* [Extract]
□ □ □ □ □
Previous dentures can also serve as a starting point for VDO determination. By assessing the freeway space with the old dentures in place, the clinician determines if the current VDO is deficient, which is common due to bone resorption. If the measured space is greater than 4 mm, the VDO is likely too small and needs to be increased for the new dentures.
Anthropometric measurements, based on average facial proportions, also guide the process. A classic technique uses a Willis gauge to compare the distance from the base of the nose to the chin with the distance between the pupils of the eyes. This method assumes these two facial segments should be roughly equal when the VDO is correct. While these external reference points provide a good estimate, they are not definitive because individual facial features vary significantly.
The information gathered is transferred to the trial denture base, usually as wax occlusion rims. These rims temporarily substitute for the teeth, allowing the clinician to adjust the vertical height until the distance between the arches matches the calculated VDO. This step establishes a preliminary vertical jaw relationship before the final artificial teeth are positioned.
Assessing Functional and Phonetic Requirements
Dynamic assessment methods focus on how the determined VDO functions during natural activities like speaking and swallowing. Phonetics provides a reliable way to fine-tune the VDO, particularly using sibilant sounds such as ‘S,’ ‘Ch,’ and ‘J’. These sounds require the jaw to move into a precise position where the upper and lower front arches come very close without touching.
The minimal distance between the incisal edges during pronunciation is called the “closest speaking space.” If the trial VDO is too high, the arches will audibly click or interfere when the patient speaks the ‘S’ sound. If the VDO is too low, the closest speaking space will be too large, resulting in muffled speech. The correct VDO is established approximately 1 to 2 millimeters below the closest speaking level.
□ □ □ □ □
Stored rows
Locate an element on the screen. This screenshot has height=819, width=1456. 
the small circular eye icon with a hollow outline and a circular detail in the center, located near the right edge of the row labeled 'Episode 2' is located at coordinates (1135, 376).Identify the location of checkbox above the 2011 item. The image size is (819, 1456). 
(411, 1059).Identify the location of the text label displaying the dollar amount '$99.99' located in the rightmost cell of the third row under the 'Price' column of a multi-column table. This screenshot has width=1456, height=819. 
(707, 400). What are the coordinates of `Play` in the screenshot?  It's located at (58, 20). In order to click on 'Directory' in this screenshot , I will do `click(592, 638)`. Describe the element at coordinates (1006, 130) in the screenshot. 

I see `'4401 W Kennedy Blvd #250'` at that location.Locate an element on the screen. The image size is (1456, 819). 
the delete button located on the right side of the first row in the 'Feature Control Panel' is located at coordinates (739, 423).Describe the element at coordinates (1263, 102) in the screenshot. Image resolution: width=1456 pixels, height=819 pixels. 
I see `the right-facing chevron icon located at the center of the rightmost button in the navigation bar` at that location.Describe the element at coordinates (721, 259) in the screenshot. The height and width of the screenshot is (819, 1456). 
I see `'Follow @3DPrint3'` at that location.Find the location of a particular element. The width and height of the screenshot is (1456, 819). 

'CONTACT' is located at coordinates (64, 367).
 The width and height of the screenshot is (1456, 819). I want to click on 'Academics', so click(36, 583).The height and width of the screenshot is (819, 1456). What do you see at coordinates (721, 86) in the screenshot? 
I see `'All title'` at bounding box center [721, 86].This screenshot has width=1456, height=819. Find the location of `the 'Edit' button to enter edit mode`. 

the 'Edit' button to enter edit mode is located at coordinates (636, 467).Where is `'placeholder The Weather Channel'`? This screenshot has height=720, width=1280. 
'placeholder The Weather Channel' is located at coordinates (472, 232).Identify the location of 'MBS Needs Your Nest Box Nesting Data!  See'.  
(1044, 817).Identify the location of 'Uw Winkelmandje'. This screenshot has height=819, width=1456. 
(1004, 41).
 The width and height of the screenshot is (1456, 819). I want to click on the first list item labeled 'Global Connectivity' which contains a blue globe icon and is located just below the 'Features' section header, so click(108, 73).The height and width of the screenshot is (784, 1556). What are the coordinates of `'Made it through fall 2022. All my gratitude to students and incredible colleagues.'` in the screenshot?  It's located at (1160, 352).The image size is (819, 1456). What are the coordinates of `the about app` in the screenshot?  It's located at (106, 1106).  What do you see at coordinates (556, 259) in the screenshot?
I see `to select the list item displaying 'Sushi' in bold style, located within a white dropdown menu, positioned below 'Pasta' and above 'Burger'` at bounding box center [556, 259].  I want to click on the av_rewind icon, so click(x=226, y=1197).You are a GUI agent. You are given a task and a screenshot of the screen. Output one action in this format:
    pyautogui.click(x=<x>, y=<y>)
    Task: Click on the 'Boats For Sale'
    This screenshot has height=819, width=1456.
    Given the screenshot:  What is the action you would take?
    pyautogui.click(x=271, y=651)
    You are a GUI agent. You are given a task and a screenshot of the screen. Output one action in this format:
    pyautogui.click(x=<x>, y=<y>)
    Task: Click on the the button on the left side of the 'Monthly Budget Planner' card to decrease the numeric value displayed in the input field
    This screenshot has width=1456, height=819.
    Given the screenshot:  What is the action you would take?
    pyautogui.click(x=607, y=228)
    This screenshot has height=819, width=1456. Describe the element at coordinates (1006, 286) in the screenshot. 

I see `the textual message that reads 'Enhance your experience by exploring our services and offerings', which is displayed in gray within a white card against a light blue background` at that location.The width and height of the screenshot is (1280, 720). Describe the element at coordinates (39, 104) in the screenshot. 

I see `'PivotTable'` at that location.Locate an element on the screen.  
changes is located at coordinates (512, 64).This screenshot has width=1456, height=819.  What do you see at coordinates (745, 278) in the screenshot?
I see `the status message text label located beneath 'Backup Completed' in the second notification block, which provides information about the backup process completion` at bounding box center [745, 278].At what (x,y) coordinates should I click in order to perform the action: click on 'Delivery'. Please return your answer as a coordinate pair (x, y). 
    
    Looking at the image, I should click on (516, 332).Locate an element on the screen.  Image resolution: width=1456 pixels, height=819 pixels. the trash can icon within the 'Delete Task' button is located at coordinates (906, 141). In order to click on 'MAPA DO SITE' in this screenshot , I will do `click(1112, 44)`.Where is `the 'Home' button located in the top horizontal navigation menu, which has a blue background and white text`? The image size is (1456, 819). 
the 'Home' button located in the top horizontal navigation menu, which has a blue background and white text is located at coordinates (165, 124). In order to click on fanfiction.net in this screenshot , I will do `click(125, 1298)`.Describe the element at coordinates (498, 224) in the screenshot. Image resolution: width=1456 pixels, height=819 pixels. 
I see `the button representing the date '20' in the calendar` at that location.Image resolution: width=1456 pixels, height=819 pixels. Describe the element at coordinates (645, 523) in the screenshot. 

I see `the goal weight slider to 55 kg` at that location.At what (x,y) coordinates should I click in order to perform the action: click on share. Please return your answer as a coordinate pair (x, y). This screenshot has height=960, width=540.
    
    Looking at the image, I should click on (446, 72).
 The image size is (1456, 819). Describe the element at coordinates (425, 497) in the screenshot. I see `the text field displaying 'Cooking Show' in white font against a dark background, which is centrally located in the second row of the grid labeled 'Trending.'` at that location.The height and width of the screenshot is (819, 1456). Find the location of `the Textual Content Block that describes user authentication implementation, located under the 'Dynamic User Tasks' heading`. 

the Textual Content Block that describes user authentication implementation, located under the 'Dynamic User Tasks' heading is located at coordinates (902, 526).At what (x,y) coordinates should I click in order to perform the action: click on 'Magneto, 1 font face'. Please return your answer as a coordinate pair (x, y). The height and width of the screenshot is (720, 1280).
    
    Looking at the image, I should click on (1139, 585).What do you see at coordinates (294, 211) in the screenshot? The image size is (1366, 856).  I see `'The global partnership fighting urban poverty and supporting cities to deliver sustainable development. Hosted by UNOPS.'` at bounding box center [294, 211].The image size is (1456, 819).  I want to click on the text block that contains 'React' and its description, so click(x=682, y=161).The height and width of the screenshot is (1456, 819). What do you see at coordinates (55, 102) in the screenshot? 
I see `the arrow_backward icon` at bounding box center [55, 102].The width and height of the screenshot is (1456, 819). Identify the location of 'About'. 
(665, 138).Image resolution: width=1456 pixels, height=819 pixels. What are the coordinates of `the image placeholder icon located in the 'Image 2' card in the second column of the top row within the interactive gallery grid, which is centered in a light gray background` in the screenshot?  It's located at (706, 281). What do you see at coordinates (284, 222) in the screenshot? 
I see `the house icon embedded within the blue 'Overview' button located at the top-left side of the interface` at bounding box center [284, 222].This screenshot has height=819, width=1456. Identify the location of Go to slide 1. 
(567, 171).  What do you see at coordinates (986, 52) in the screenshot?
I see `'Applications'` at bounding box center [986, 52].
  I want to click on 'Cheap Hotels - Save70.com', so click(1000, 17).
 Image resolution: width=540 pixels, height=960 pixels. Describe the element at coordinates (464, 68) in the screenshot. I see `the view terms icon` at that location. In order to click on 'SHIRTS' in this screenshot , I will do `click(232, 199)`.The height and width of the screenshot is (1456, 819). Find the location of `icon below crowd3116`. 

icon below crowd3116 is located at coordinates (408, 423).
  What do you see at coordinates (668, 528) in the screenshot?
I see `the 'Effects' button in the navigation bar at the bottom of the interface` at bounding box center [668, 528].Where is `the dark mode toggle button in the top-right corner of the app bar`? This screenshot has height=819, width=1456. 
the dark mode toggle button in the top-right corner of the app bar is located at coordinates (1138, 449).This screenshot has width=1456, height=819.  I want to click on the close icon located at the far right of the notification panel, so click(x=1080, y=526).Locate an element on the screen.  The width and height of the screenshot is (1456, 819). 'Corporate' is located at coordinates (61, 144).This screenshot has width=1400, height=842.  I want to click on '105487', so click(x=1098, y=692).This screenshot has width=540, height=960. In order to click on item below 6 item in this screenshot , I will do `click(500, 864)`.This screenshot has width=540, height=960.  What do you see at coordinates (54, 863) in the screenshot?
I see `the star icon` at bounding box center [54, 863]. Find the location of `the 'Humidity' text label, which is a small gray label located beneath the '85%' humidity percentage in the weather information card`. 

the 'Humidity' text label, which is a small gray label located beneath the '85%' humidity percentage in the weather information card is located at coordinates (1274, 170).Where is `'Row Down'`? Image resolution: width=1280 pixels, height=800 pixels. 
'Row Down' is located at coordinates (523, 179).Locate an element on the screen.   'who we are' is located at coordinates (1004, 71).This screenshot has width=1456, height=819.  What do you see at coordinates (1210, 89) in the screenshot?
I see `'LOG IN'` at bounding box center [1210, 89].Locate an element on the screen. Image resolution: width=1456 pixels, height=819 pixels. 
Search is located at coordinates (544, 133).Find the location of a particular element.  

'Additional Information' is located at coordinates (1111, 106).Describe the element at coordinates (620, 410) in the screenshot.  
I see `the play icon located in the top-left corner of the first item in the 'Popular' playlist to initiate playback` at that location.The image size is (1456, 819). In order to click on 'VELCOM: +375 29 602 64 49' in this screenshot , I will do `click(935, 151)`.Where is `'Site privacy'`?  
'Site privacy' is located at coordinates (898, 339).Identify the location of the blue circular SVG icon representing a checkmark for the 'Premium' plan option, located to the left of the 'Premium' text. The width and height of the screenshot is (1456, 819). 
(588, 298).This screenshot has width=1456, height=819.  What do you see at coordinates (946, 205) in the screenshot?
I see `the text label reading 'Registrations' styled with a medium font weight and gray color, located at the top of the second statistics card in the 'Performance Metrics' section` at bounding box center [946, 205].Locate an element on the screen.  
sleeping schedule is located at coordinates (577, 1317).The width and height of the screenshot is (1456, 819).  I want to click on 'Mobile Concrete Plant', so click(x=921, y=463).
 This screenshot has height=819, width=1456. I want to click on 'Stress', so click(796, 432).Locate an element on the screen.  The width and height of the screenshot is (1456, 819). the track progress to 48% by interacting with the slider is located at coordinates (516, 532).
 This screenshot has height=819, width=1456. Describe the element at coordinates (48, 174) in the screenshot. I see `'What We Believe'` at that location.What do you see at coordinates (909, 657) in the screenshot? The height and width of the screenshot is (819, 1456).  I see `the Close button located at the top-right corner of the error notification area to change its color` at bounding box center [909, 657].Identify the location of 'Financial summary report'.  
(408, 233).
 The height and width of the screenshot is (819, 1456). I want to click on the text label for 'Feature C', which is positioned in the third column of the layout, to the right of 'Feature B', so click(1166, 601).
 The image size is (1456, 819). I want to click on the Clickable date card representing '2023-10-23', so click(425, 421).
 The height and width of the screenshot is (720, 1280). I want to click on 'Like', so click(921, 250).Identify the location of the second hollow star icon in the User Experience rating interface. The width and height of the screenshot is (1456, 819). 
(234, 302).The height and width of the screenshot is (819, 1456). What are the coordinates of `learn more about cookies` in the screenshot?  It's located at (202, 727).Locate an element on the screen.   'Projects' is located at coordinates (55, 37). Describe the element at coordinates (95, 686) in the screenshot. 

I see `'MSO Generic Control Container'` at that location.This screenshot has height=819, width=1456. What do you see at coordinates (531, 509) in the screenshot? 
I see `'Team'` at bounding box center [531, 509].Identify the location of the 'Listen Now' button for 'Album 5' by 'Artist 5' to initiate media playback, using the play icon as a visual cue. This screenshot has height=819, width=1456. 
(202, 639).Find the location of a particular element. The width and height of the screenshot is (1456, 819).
□ □ □ □ □
* [Tasks to perform]
1 - Render this sentence from the passage on denture vertical dimension into Spanish: "This step establishes a preliminary vertical jaw relationship before the final artificial teeth are positioned."
2 - According to the passage on denture vertical dimension, what instrument does the classic anthropometric technique use?
Work only from the passage on denture vertical dimension, not from the rows.

* [Solutions to the exercise]
1 - Este paso establece una relación vertical preliminar entre los maxilares antes de colocar los dientes artificiales definitivos.

2 - A Willis gauge.